Copy out the material word for word, starting at the line that contains "You are a GUI" and ending after the line that contains "pos(952,46)", and leave the pictures out of your copy.

### Records
==============================

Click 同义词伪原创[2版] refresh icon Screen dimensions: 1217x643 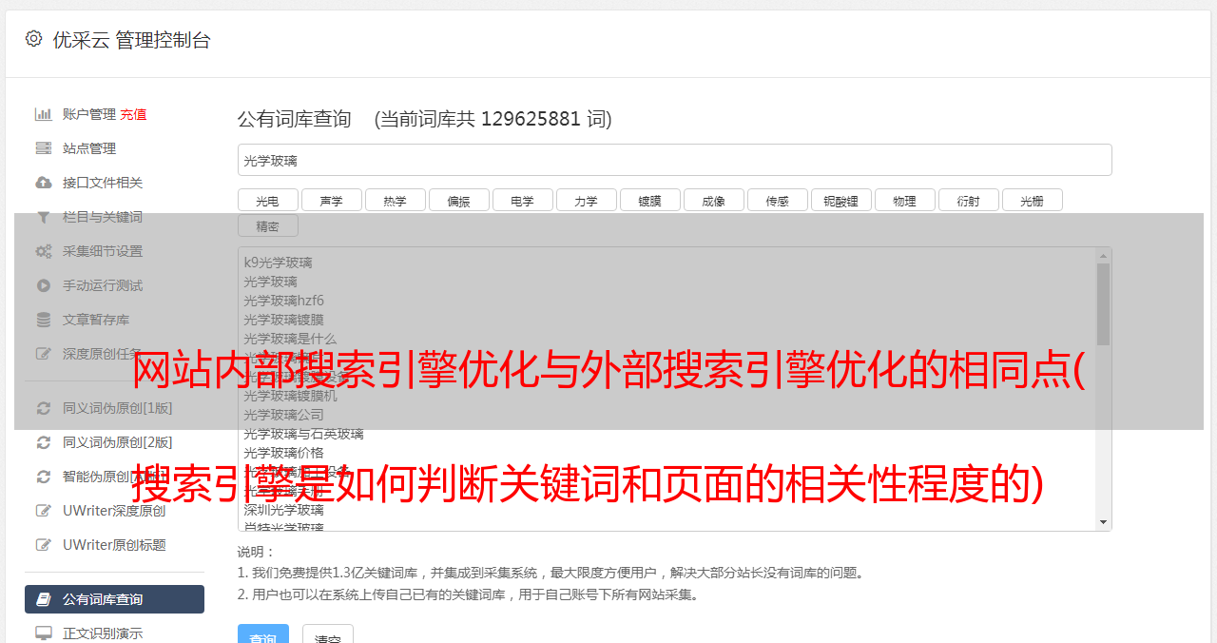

==============================

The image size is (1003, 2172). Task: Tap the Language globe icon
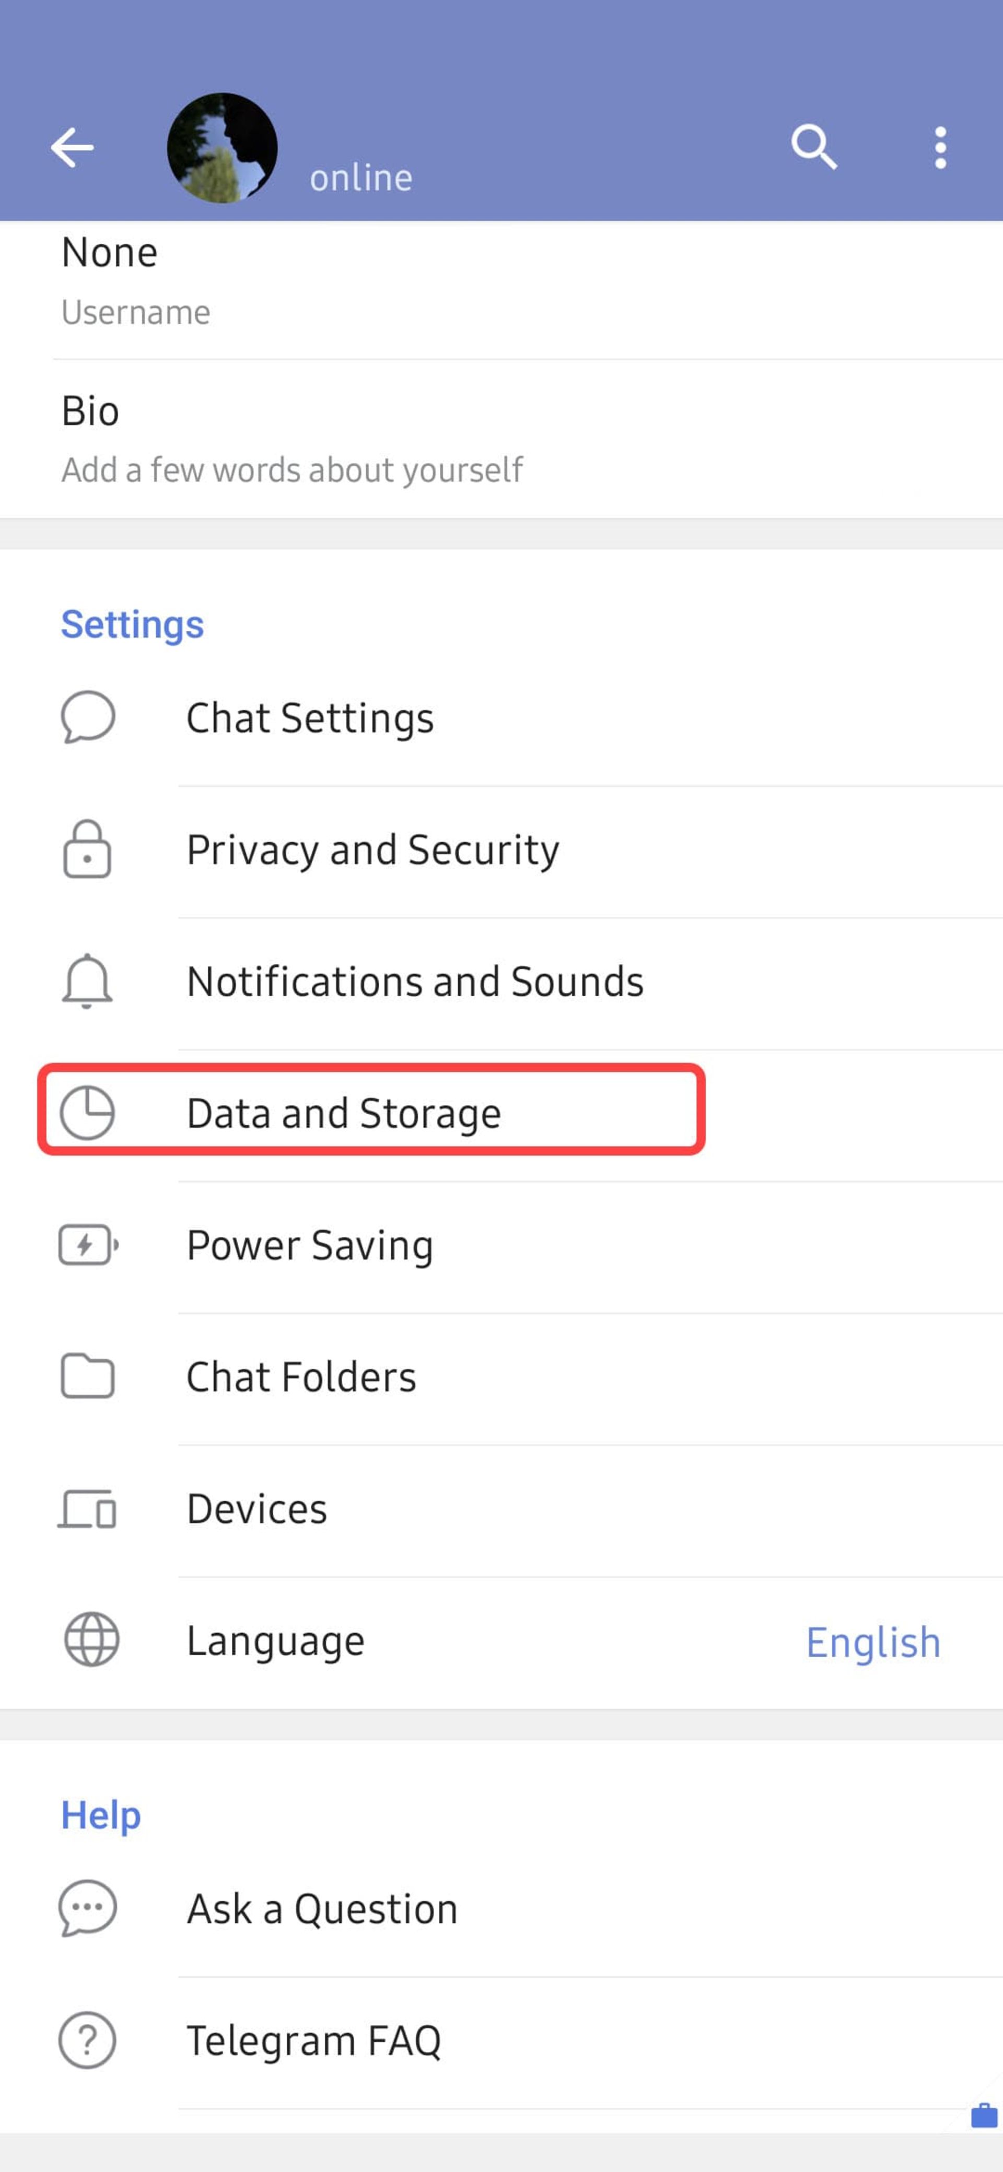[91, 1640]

==============================

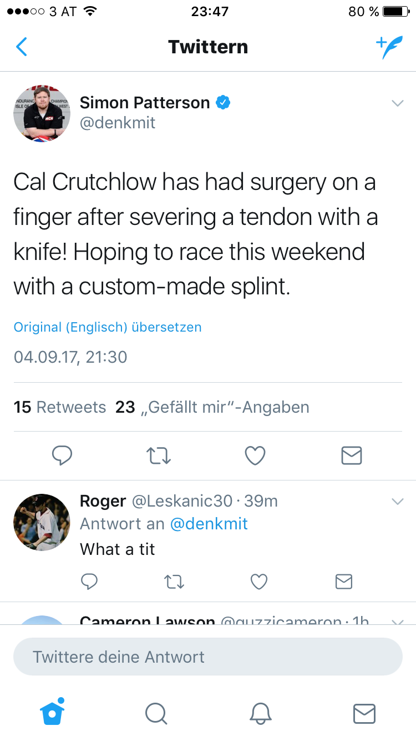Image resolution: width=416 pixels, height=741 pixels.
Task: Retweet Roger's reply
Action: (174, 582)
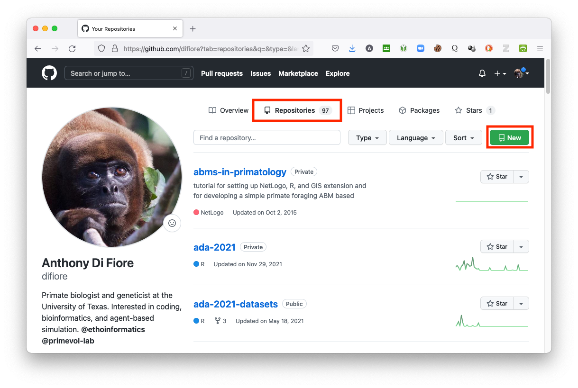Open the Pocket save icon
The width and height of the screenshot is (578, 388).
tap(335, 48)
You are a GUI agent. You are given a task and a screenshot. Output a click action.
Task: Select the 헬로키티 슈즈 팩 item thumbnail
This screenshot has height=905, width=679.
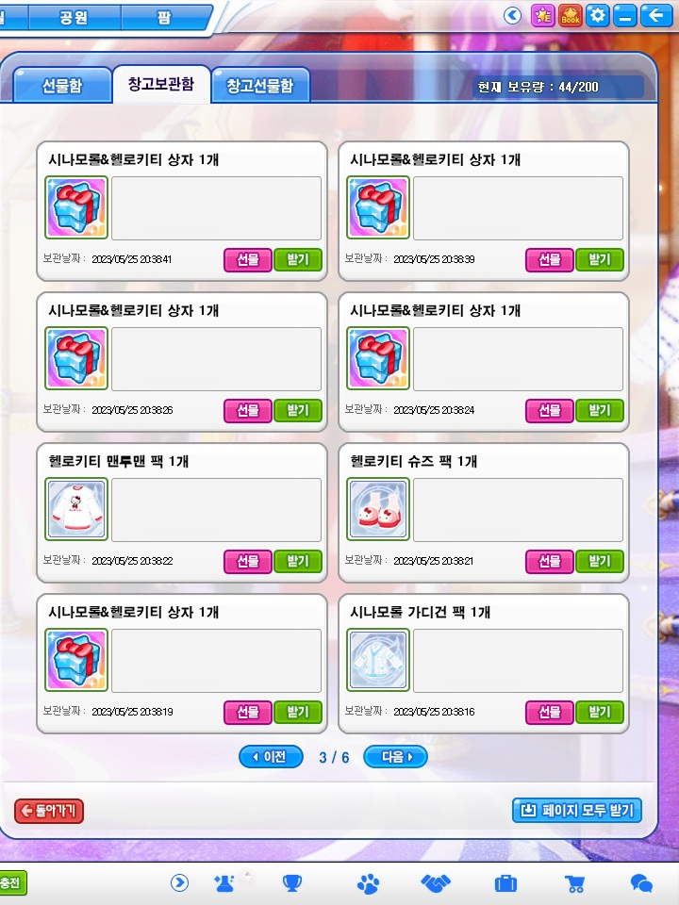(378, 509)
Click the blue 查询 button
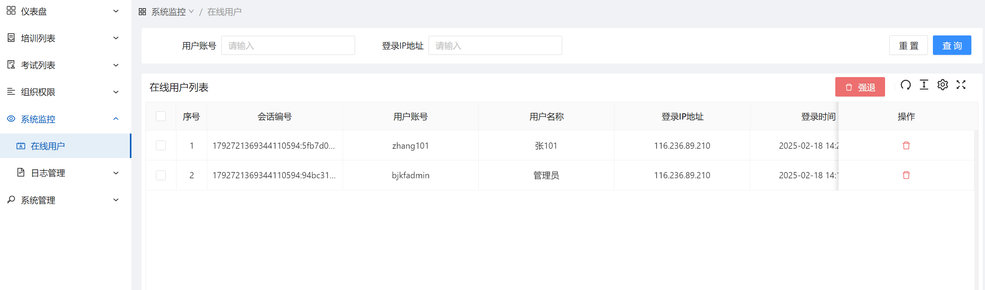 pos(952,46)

==============================

### The reply
You are a GUI agent. You are given a task and a screenshot. Output a click action.
Task: Select the 헬로키티 슈즈 팩 item thumbnail
This screenshot has height=905, width=679.
(378, 509)
Click the blue 查询 button
 pos(952,46)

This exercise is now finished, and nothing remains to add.